Conclusively, here’s the kicker: I will probably remember moments such as that great scene in the first half where Thomas and “Tiffany” have a cup of coffee together, discussing deja vu as a force of something you can’t remember that influences your perception of reality, and the social pressure of not challenging what it makes you want to believe and let go of; their bond then becomes the film’s likely metaphor for Lana’s real-life gender transitioning from there on forward, and the dominating pulse of 21st century media and industry reveals itself to be its antagonist segregating personal expression from mainstream cinema. But then that second half, for all its intent of purposely throwing us off and making us hate the movie to further exclaim this by almost immediately turning into the schlock we feared, ruined Resurrections for me successfully. Like some twisted yet slick pseudo-intellectual scheme, it showed me that sequels can be gripping if they provoke original and compelling statements, but can also be exhausting if they choose to overload conventional formulas of a reboot. And, yet, it is, like I said before, in spirit of what made the Wachowskis a force to be reckoned with when they released the original: by waking us up from our flimsy expectations of what a blockbuster should be. The Matrix has always been an allegory for numbing our minds from the truth, and in this fourth installment, it’s literally one of numbing our minds with studio rehashes and follow-ups.

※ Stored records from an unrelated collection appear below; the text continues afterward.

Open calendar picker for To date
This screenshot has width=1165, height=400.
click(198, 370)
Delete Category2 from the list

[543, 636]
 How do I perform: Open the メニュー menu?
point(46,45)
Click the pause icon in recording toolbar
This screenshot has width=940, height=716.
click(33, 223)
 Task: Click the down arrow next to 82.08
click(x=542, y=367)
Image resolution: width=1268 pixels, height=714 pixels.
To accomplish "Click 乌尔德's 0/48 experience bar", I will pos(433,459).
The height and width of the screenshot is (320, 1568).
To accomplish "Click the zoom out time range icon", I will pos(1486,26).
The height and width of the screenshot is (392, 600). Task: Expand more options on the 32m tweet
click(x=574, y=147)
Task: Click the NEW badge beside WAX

It forces itself to be intelligent by constantly calling out our inescapable desire for remaking passion that can and has to a degree become the passionless, and in this clusterstorm of sustained qualitative fluctuation it captures something unignorable. Personally, I hate it and love it for those reasons, but admirably, I think that was the point of the entire experience, and I can’t help but give at least Lana a thumbs up for being able to make some sort of distinct impact on us again, even if it’ll never be as massive or entertaining as the one that spread when the 1999 phenomena hit theaters.
As a final note, I’m mostly just happy with the fact that titling a sequel with “Resurrections”, which usually leads to a super garbage outturn in a franchise, has finally come to an end. Took decades, but Hollywood alas did it.
“The Matrix Resurrection” is now playing in theaters and available to stream on HBO Max.